🤖 AI Summary
Existing robot Mixture-of-Experts (MoE) approaches rely on monolithic architectures and require end-to-end training of internal routing mechanisms, lacking decoupling between experts and routers and hindering plug-and-play deployment. This paper proposes MoIRA—a modular, architecture-agnostic MoE framework—where an external, text-driven router orchestrates multiple pre-trained vision-language-action experts (e.g., gr00t-N1, $π_0$) for task-adaptive decision-making. Its core innovation is a zero-shot routing mechanism supporting both embedding similarity matching and LLM-based reasoning—without additional training—combined with LoRA fine-tuning and instruction-guided expert selection to ensure low overhead and dynamic expert allocation. Evaluated on the GR1 humanoid robot and the LIBERO benchmark, MoIRA significantly outperforms general-purpose models, matches the performance of state-of-the-art MoE systems, and demonstrates strong robustness to instruction perturbations.
📝 Abstract
Mixture-of-Experts (MoE) approaches have recently gained traction in robotics applications due to their ability to dynamically allocate computational resources and specialize sub-networks for distinct tasks or environmental contexts, enabling more efficient decision-making.
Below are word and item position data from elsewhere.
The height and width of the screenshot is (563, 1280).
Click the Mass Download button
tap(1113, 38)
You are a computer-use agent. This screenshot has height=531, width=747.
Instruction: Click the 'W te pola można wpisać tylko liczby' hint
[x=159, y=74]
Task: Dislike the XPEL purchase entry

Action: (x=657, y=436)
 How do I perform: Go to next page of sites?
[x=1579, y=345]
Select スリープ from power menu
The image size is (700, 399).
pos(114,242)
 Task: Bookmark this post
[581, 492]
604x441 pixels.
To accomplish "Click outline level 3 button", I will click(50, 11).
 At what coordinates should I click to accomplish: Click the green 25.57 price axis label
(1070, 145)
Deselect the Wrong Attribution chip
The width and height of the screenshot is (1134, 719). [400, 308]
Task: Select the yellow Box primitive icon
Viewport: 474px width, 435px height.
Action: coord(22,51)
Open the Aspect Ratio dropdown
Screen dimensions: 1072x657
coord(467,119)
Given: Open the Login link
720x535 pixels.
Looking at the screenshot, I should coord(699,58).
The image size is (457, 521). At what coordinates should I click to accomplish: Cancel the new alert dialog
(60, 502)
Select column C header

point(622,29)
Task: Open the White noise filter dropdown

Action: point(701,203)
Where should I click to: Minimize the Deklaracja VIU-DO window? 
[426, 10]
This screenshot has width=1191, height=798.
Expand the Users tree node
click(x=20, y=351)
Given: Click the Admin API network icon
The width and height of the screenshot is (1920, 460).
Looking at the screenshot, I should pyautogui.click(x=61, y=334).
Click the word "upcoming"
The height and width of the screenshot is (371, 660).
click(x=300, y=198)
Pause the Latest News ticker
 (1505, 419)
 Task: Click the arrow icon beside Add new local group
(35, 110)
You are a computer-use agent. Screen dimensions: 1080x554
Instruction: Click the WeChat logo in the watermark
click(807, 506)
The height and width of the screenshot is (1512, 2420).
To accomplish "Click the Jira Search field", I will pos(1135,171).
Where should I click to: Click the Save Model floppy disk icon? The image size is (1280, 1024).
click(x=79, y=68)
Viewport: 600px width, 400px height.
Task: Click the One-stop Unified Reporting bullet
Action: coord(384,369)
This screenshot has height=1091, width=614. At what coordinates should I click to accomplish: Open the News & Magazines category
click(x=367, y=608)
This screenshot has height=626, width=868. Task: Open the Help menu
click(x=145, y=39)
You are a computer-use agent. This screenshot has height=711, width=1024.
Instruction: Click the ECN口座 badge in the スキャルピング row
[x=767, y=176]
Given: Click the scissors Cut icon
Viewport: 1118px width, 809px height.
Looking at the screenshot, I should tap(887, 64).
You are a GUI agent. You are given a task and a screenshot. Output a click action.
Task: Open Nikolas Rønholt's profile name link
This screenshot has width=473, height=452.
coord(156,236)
Such systems often comprise sparsely activated experts combined under a single monolithic architecture and require a well-configured internal routing mechanism, which does not allow for selective low-level expert and router customization and requires additional training. We propose MoIRA, an architecture-agnostic modular MoE framework designed to coordinate existing experts with an external text-based router. MoIRA incorporates two zero-shot routing options: embedding-based similarity and prompt-driven language model inference. In our experiments, we choose large Vision-Language-Action models, gr00t-N1 and $π_0$, as the underlying experts, and train low-rank adapters for low-overhead inference. We evaluate MoIRA on various GR1 Humanoid tasks and LIBERO Spatial and Goal benchmarks, where it consistently outperforms generalist models and competes with other MoE pipelines. Additionally, we analyse the robustness of the proposed approach to the variations of the instructions. While relying solely on textual descriptions of tasks and experts, MoIRA demonstrates the practical viability of modular deployment with precise, low-effort routing and provides an alternative, scalable foundation for future multi-expert robotic systems.